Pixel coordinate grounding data
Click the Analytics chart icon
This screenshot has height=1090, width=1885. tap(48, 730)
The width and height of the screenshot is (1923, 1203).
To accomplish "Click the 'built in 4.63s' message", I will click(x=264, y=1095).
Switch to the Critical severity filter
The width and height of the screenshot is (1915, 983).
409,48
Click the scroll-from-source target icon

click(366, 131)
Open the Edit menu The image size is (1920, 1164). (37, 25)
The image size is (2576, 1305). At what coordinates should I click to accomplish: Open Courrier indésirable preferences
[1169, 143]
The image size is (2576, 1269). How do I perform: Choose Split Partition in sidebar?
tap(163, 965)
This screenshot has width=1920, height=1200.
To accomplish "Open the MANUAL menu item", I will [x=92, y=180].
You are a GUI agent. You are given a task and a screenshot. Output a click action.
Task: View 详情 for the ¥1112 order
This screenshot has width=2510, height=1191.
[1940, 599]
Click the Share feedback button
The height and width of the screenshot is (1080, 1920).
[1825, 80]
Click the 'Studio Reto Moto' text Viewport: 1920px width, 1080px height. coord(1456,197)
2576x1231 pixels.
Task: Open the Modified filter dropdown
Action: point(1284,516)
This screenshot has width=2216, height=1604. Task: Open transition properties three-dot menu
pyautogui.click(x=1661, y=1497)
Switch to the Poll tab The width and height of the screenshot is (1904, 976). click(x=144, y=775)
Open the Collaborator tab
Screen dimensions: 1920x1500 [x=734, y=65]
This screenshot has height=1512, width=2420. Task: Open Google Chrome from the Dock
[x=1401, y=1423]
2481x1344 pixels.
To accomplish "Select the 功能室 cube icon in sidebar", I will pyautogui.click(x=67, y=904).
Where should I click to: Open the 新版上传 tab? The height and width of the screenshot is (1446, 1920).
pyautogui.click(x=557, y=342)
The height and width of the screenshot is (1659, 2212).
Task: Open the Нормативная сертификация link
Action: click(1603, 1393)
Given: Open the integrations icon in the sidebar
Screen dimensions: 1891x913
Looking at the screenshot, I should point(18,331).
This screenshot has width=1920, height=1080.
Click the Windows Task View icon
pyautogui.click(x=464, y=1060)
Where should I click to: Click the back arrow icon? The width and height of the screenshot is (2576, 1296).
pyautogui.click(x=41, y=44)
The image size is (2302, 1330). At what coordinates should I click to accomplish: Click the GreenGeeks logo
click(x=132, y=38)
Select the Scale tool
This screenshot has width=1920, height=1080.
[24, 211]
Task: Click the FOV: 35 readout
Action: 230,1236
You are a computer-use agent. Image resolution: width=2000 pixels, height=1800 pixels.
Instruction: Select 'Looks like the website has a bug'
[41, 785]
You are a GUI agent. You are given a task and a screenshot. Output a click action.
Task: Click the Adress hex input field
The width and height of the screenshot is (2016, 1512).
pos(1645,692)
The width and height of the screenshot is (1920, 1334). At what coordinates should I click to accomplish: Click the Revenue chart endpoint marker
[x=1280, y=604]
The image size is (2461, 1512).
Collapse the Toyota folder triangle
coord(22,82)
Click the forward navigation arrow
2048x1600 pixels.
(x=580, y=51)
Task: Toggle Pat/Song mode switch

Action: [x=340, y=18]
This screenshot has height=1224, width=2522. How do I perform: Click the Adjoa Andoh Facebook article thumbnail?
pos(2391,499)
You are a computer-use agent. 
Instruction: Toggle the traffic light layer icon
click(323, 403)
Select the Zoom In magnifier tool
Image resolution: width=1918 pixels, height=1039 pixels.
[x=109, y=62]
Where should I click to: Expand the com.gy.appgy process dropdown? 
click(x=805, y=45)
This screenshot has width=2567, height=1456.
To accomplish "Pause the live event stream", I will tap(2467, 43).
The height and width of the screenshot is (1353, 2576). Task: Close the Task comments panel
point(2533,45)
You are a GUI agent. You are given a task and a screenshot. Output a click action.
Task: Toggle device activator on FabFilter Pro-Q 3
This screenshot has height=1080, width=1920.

TASK INSTRUCTIONS
The records shown above should be given again word for word.

RESPONSE
Click the Analytics chart icon
This screenshot has height=1090, width=1885. tap(48, 730)
The width and height of the screenshot is (1923, 1203).
To accomplish "Click the 'built in 4.63s' message", I will click(x=264, y=1095).
Switch to the Critical severity filter
The width and height of the screenshot is (1915, 983).
409,48
Click the scroll-from-source target icon

click(366, 131)
Open the Edit menu The image size is (1920, 1164). (37, 25)
The image size is (2576, 1305). At what coordinates should I click to accomplish: Open Courrier indésirable preferences
[1169, 143]
The image size is (2576, 1269). How do I perform: Choose Split Partition in sidebar?
tap(163, 965)
This screenshot has width=1920, height=1200.
To accomplish "Open the MANUAL menu item", I will [x=92, y=180].
You are a GUI agent. You are given a task and a screenshot. Output a click action.
Task: View 详情 for the ¥1112 order
This screenshot has width=2510, height=1191.
[1940, 599]
Click the Share feedback button
The height and width of the screenshot is (1080, 1920).
[1825, 80]
Click the 'Studio Reto Moto' text Viewport: 1920px width, 1080px height. coord(1456,197)
2576x1231 pixels.
Task: Open the Modified filter dropdown
Action: point(1284,516)
This screenshot has width=2216, height=1604. Task: Open transition properties three-dot menu
pyautogui.click(x=1661, y=1497)
Switch to the Poll tab The width and height of the screenshot is (1904, 976). click(x=144, y=775)
Open the Collaborator tab
Screen dimensions: 1920x1500 [x=734, y=65]
This screenshot has height=1512, width=2420. Task: Open Google Chrome from the Dock
[x=1401, y=1423]
2481x1344 pixels.
To accomplish "Select the 功能室 cube icon in sidebar", I will pyautogui.click(x=67, y=904).
Where should I click to: Open the 新版上传 tab? The height and width of the screenshot is (1446, 1920).
pyautogui.click(x=557, y=342)
The height and width of the screenshot is (1659, 2212).
Task: Open the Нормативная сертификация link
Action: click(1603, 1393)
Given: Open the integrations icon in the sidebar
Screen dimensions: 1891x913
Looking at the screenshot, I should point(18,331).
This screenshot has width=1920, height=1080.
Click the Windows Task View icon
pyautogui.click(x=464, y=1060)
Where should I click to: Click the back arrow icon? The width and height of the screenshot is (2576, 1296).
pyautogui.click(x=41, y=44)
The image size is (2302, 1330). At what coordinates should I click to accomplish: Click the GreenGeeks logo
click(x=132, y=38)
Select the Scale tool
This screenshot has width=1920, height=1080.
[24, 211]
Task: Click the FOV: 35 readout
Action: 230,1236
You are a computer-use agent. Image resolution: width=2000 pixels, height=1800 pixels.
Instruction: Select 'Looks like the website has a bug'
[41, 785]
You are a GUI agent. You are given a task and a screenshot. Output a click action.
Task: Click the Adress hex input field
The width and height of the screenshot is (2016, 1512).
pos(1645,692)
The width and height of the screenshot is (1920, 1334). At what coordinates should I click to accomplish: Click the Revenue chart endpoint marker
[x=1280, y=604]
The image size is (2461, 1512).
Collapse the Toyota folder triangle
coord(22,82)
Click the forward navigation arrow
2048x1600 pixels.
(x=580, y=51)
Task: Toggle Pat/Song mode switch

Action: [x=340, y=18]
This screenshot has height=1224, width=2522. How do I perform: Click the Adjoa Andoh Facebook article thumbnail?
pos(2391,499)
You are a computer-use agent. 
Instruction: Toggle the traffic light layer icon
click(323, 403)
Select the Zoom In magnifier tool
Image resolution: width=1918 pixels, height=1039 pixels.
[x=109, y=62]
Where should I click to: Expand the com.gy.appgy process dropdown? 
click(x=805, y=45)
This screenshot has width=2567, height=1456.
To accomplish "Pause the live event stream", I will tap(2467, 43).
The height and width of the screenshot is (1353, 2576). Task: Close the Task comments panel
point(2533,45)
You are a GUI agent. You are given a task and a screenshot. Output a click action.
Task: Toggle device activator on FabFilter Pro-Q 3
This screenshot has height=1080, width=1920.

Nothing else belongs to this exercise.